HOW DOES Virginia Gov. George Allen's fiscal record stack up against those of other governors? Only fair. In our just-completed "Fiscal Policy Report Card on America's Governors," Allen received a grade of "C".

That study presents an objective, comparative analysis of the spending and tax policies of America's governors. Governors who have cut spending and taxes the most get the highest grades; governors who have raised spending and taxes the most get the lowest grades.

Allen's grade of "C" puts him right in the middle of the impressive class of governors elected in 1993 and 1994. He has had a frustrating time of it during his three years in Richmond. In December 1994, he proposed a five-year $2.1 billion tax cut - a reduction in the personal income tax and a phase-out of the locally collected business gross receipts tax - to be paid for through cuts in welfare, education and the state workforce. But throughout his term he has feuded with a Democrat-controlled legislature, and his tax and spending cuts were shredded.

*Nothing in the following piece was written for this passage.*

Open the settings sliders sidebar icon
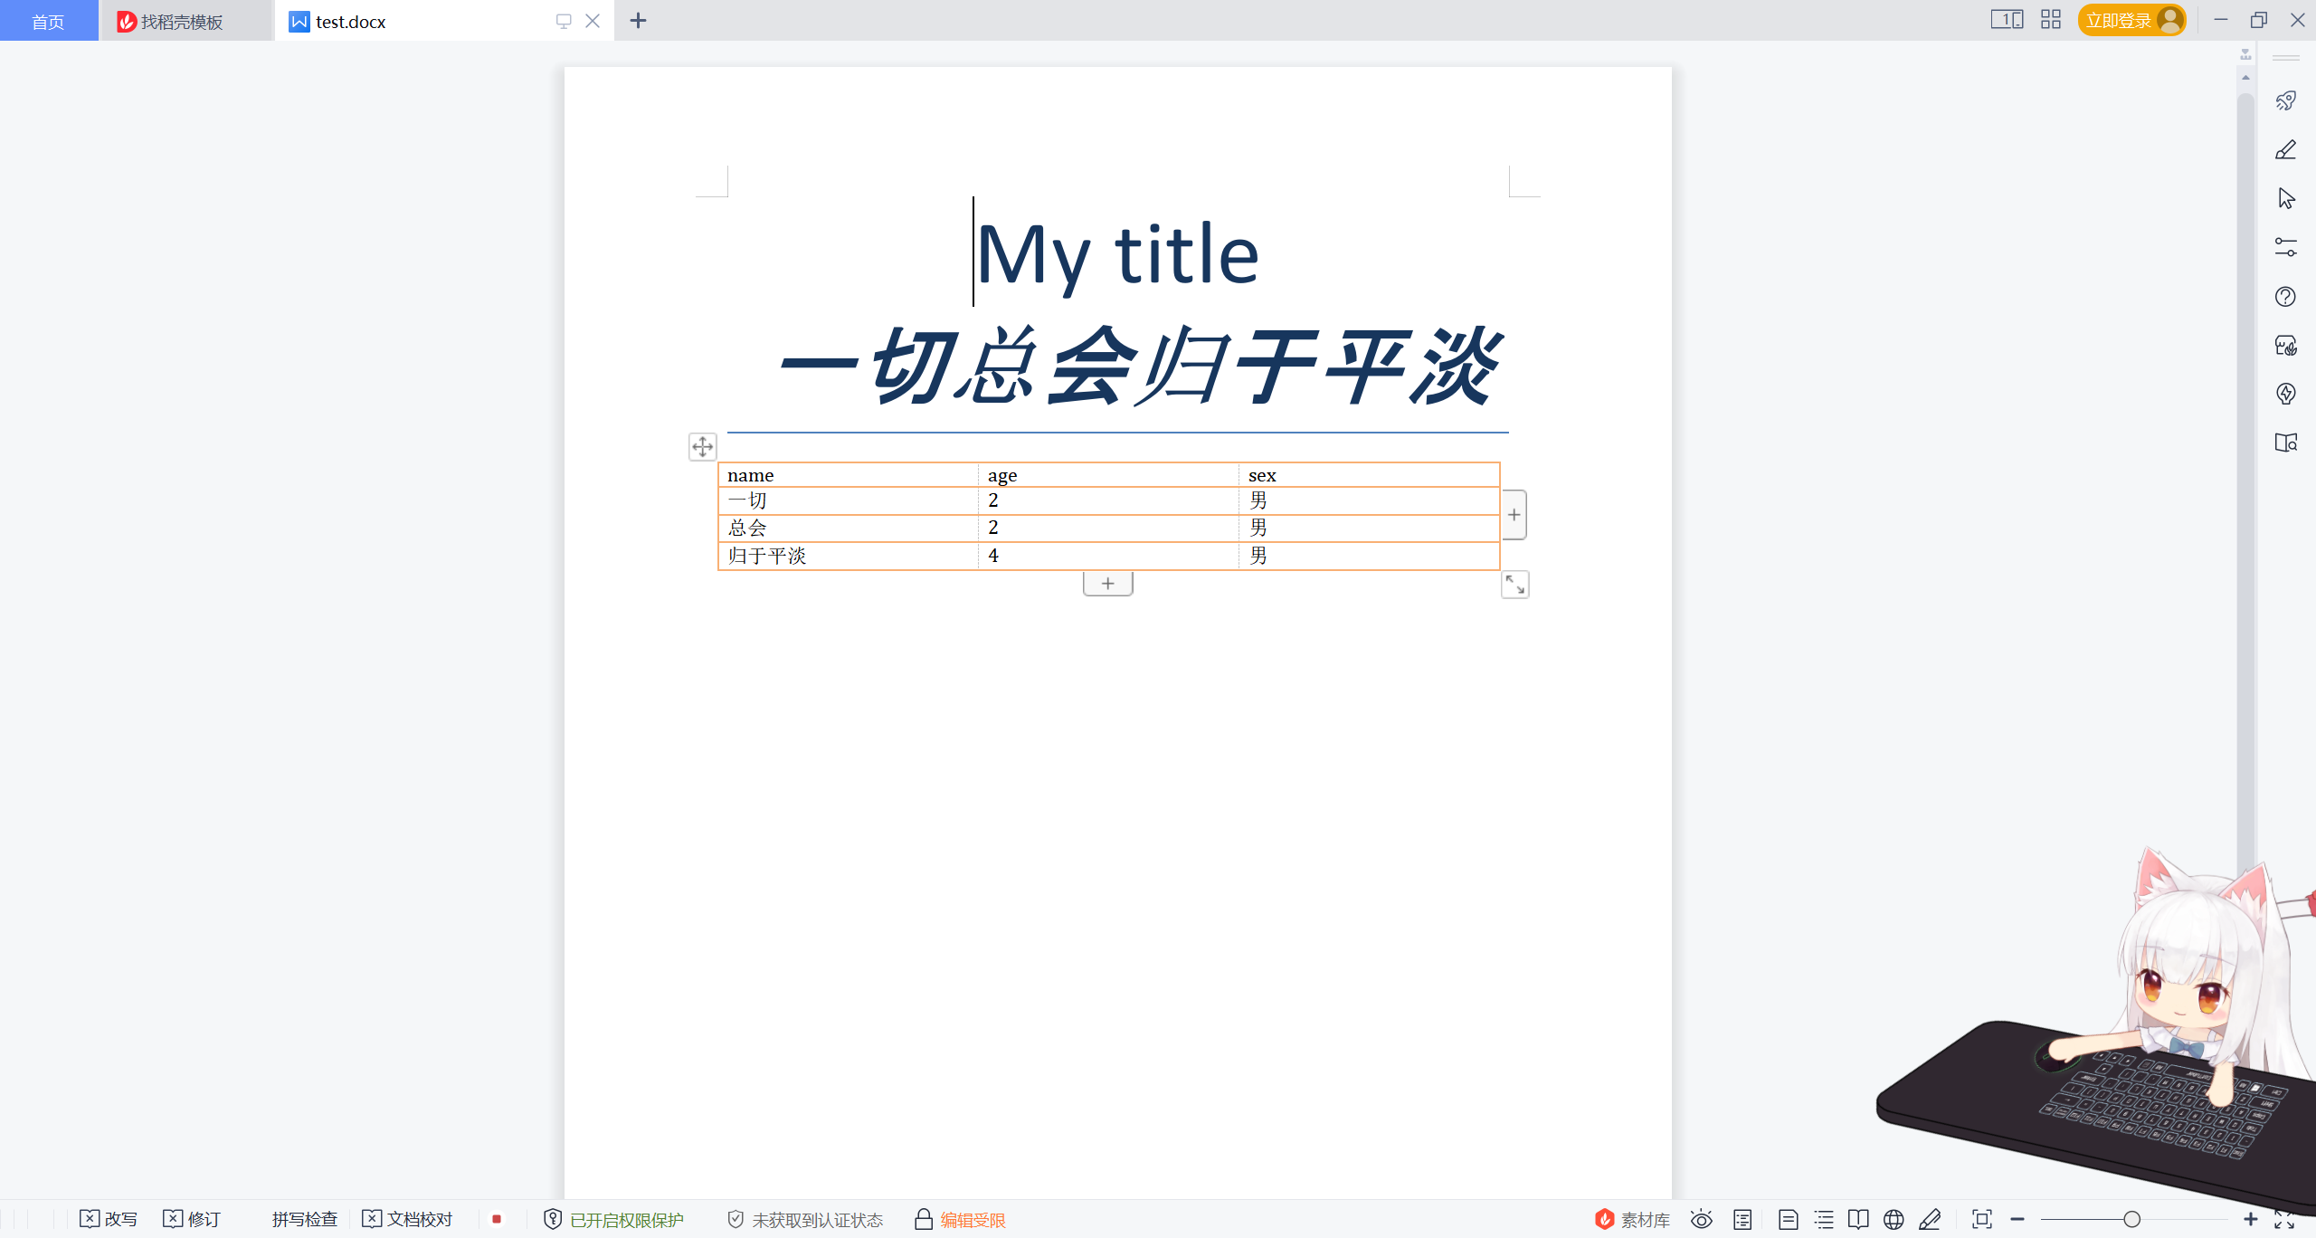Image resolution: width=2316 pixels, height=1238 pixels. (2285, 247)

Allen made the November 1995 state legislative elections a mandate on his tax-cutting agenda, but failed to win majorities in either house. Allen's 1996 budget was a complete capitulation to the big spenders in the legislature: The tax cut was abandoned, school spending was increased by nearly $1 billion, and his request for funding for school vouchers was dropped. The budget Allen signed into law increases spending by 6 percent at a time when most other states are cutting spending. The Washington Post recently described the new, compromising Allen as the "kinder, gentler governor."

Still, there have been some triumphs in Allen's term - mostly before 1995. He pushed through the legislature a welfare-reform bill with a tough work requirement. He secured relief for small businesses from the state's onerous business gross receipts tax. And the state economy has created 90,000 new jobs during his tenure. The tax-cutting, combative Allen was preferable to the accommodationist.

Allen's record does not compare too favorably to the national trend toward smaller, less costly government. From Albany to Trenton to Lansing to Phoenix, the culture of big-government liberalism is in clear retreat and fiscal conservatism is on the rise.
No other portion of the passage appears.